From: Scott Morris (swm@emanon.com)
Date: Mon Feb 07 2005 - 16:20:39 GMT-3


This would definitely fall within the "vast collection of useless
knowledge"... :)

The IEEE 802.3 group doesn't actually specify what specific pattern
indicated a "jam signal". So vendors kinda come up with their own thing.
And it basically boils down to a 48 bit pattern of alternating 0's and 1's.
Depending on which one you catch first, this shows up as 5's or A's in a hex
decode.

As a trivial bit of knowledge, the bit pattern in fast ethernet is
different. Instead of using basic Manchester encoding, 100 meg ethernet
uses 4B5B encoding. So the hex pattern is D0 and 43 patterns.
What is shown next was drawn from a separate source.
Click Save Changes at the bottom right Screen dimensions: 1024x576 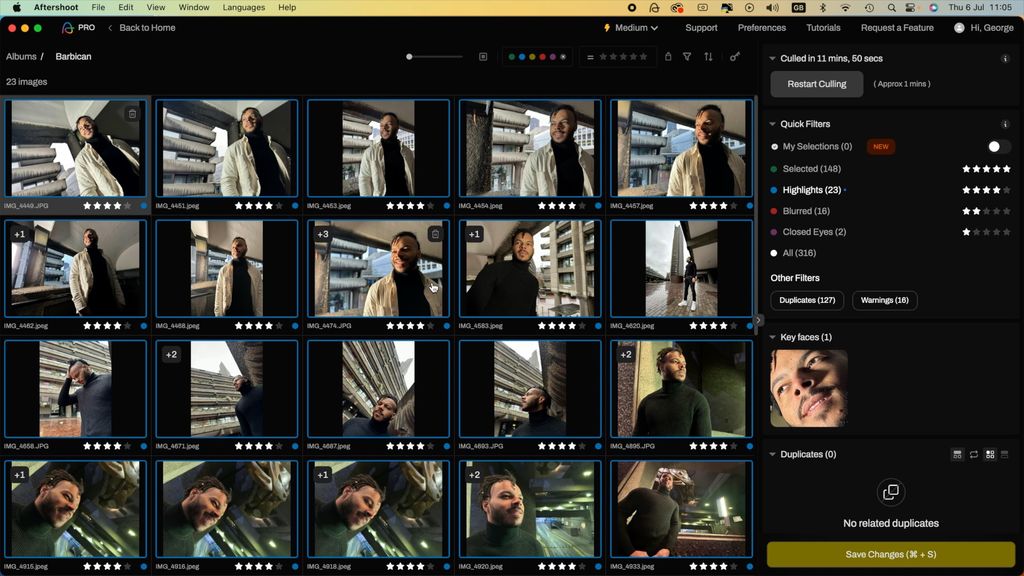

It's still
an alternating 010101 (or 101010) pattern, just a different encoding!

Now, the question back to you is why would you possibly care to know
this?!?!? (grin)

 
Scott Morris, MCSE, CCDP, CCIE4 (R&S/ISP-Dial/Security/Service Provider)
#4713, JNCIP, CCNA-WAN Switching, CCSP, Cable Communications Specialist, IP
Telephony Support Specialist, IP Telephony Design Specialist, CISSP
CCSI #21903
swm@emanon.com
 
 

 

-----Original Message-----
From: nobody@groupstudy.com [mailto:nobody@groupstudy.com] On Behalf Of Drew
Whitaker
Sent: Monday, February 07, 2005 1:47 PM
To: Cisco certification
Subject: OT: Jam Signal

Anyone know what the bit pattern is for the 48-bit jam signal sent when a
collision occurs on a shared Ethernet segment?